TASK GOAL: Everything from the line containing "The height and width of the screenshot is (819, 1456). How" through the last line of the data below must be copied exactly, with no other lines included.

DATA IN THIS EXERCISE:
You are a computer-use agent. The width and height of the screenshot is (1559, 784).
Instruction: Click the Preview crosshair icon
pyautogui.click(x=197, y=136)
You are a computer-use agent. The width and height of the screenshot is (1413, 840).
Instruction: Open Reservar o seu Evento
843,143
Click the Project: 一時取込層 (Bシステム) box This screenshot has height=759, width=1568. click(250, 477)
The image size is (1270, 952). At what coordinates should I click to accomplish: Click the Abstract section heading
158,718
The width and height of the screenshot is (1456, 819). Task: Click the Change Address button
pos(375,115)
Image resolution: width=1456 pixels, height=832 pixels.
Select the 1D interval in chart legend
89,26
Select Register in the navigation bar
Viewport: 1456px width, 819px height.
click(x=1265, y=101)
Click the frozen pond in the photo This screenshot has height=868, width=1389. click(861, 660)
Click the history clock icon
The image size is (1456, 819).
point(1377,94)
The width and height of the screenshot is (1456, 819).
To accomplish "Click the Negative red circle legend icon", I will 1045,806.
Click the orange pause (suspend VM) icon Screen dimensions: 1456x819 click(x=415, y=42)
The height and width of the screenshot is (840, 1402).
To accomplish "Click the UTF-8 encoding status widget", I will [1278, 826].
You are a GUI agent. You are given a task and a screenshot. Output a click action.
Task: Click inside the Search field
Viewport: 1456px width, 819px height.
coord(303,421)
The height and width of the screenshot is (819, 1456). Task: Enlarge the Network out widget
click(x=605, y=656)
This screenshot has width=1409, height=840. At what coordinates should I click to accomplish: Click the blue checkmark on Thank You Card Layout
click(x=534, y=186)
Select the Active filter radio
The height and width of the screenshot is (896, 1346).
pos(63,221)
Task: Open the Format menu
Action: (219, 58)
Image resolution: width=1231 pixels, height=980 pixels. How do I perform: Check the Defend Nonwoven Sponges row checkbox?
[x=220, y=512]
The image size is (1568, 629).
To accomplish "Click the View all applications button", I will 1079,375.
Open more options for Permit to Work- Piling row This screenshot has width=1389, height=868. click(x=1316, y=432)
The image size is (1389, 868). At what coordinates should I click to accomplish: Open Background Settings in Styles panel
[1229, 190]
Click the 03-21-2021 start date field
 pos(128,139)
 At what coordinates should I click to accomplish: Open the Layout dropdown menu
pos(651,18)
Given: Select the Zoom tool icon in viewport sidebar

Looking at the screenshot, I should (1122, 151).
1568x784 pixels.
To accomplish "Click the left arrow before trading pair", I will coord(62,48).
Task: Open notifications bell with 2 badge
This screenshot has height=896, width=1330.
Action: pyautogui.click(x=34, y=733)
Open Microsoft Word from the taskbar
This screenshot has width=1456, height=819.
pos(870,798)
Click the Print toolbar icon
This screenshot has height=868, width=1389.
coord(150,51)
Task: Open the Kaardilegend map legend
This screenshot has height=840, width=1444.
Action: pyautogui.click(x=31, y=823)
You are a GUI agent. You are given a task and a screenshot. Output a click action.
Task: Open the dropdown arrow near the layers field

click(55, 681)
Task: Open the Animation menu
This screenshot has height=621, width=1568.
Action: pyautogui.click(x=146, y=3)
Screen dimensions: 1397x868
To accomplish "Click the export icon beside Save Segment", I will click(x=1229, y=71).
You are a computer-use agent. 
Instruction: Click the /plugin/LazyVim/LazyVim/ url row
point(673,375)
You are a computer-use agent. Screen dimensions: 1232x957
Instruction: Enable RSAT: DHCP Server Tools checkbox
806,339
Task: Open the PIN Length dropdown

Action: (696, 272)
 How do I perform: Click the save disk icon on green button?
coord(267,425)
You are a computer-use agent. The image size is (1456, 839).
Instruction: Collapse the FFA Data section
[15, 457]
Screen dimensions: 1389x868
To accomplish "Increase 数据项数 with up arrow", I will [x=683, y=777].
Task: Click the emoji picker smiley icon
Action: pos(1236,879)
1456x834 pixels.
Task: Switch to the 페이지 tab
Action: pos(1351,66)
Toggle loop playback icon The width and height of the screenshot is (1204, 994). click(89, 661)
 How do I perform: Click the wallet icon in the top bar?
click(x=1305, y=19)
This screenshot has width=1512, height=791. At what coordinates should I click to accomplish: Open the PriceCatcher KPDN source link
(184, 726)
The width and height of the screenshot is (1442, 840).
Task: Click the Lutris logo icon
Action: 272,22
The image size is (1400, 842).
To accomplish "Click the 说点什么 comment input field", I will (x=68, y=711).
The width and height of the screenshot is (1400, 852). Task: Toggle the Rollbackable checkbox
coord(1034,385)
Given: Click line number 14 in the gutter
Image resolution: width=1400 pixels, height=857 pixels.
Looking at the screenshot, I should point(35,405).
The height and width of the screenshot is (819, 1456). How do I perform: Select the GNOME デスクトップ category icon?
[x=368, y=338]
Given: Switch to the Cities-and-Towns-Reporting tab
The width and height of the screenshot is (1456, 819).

TASK RESULT:
The height and width of the screenshot is (819, 1456). How do I perform: Select the GNOME デスクトップ category icon?
[x=368, y=338]
Given: Switch to the Cities-and-Towns-Reporting tab
The width and height of the screenshot is (1456, 819).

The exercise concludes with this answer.